Transcribe the data in full, keeping each line exactly as it appears.

[Dataset entries]
◆ ◆ ◆ ◆ ◆

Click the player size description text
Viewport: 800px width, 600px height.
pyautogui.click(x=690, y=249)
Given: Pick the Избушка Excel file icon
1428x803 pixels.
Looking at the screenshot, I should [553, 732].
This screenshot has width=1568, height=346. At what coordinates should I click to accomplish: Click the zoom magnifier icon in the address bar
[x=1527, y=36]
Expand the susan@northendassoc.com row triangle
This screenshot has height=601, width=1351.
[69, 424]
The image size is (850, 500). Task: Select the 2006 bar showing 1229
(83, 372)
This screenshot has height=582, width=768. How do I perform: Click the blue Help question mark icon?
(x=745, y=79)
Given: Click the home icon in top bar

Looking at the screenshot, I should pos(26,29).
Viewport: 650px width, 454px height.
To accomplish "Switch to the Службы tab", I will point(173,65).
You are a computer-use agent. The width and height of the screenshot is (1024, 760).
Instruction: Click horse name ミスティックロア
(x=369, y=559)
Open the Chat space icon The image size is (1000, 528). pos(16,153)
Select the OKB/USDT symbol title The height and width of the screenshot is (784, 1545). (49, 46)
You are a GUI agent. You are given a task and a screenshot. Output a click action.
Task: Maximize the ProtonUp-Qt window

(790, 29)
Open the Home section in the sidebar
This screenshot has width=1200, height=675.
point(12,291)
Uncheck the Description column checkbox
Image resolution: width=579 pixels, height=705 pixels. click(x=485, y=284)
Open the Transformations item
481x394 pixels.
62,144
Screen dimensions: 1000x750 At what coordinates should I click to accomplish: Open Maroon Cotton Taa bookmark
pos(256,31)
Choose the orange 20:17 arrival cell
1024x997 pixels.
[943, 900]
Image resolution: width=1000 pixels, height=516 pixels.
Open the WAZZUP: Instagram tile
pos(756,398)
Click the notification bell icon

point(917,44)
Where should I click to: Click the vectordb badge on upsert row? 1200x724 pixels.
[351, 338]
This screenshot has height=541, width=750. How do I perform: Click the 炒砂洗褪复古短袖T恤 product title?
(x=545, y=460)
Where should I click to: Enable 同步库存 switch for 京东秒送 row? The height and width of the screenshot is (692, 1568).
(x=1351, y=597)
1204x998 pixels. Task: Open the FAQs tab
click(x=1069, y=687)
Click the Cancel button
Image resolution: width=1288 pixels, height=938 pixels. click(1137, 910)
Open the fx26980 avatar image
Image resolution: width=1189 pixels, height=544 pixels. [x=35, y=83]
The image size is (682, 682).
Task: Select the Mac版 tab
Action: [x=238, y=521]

◆ ◆ ◆ ◆ ◆

> Exercise result
Click the player size description text
Viewport: 800px width, 600px height.
pyautogui.click(x=690, y=249)
Given: Pick the Избушка Excel file icon
1428x803 pixels.
Looking at the screenshot, I should [553, 732].
This screenshot has width=1568, height=346. At what coordinates should I click to accomplish: Click the zoom magnifier icon in the address bar
[x=1527, y=36]
Expand the susan@northendassoc.com row triangle
This screenshot has height=601, width=1351.
[69, 424]
The image size is (850, 500). Task: Select the 2006 bar showing 1229
(83, 372)
This screenshot has height=582, width=768. How do I perform: Click the blue Help question mark icon?
(x=745, y=79)
Given: Click the home icon in top bar

Looking at the screenshot, I should pos(26,29).
Viewport: 650px width, 454px height.
To accomplish "Switch to the Службы tab", I will point(173,65).
You are a computer-use agent. The width and height of the screenshot is (1024, 760).
Instruction: Click horse name ミスティックロア
(x=369, y=559)
Open the Chat space icon The image size is (1000, 528). pos(16,153)
Select the OKB/USDT symbol title The height and width of the screenshot is (784, 1545). (49, 46)
You are a GUI agent. You are given a task and a screenshot. Output a click action.
Task: Maximize the ProtonUp-Qt window

(790, 29)
Open the Home section in the sidebar
This screenshot has width=1200, height=675.
point(12,291)
Uncheck the Description column checkbox
Image resolution: width=579 pixels, height=705 pixels. click(x=485, y=284)
Open the Transformations item
481x394 pixels.
62,144
Screen dimensions: 1000x750 At what coordinates should I click to accomplish: Open Maroon Cotton Taa bookmark
pos(256,31)
Choose the orange 20:17 arrival cell
1024x997 pixels.
[943, 900]
Image resolution: width=1000 pixels, height=516 pixels.
Open the WAZZUP: Instagram tile
pos(756,398)
Click the notification bell icon

point(917,44)
Where should I click to: Click the vectordb badge on upsert row? 1200x724 pixels.
[351, 338]
This screenshot has height=541, width=750. How do I perform: Click the 炒砂洗褪复古短袖T恤 product title?
(x=545, y=460)
Where should I click to: Enable 同步库存 switch for 京东秒送 row? The height and width of the screenshot is (692, 1568).
(x=1351, y=597)
1204x998 pixels. Task: Open the FAQs tab
click(x=1069, y=687)
Click the Cancel button
Image resolution: width=1288 pixels, height=938 pixels. click(1137, 910)
Open the fx26980 avatar image
Image resolution: width=1189 pixels, height=544 pixels. [x=35, y=83]
The image size is (682, 682).
Task: Select the Mac版 tab
Action: [x=238, y=521]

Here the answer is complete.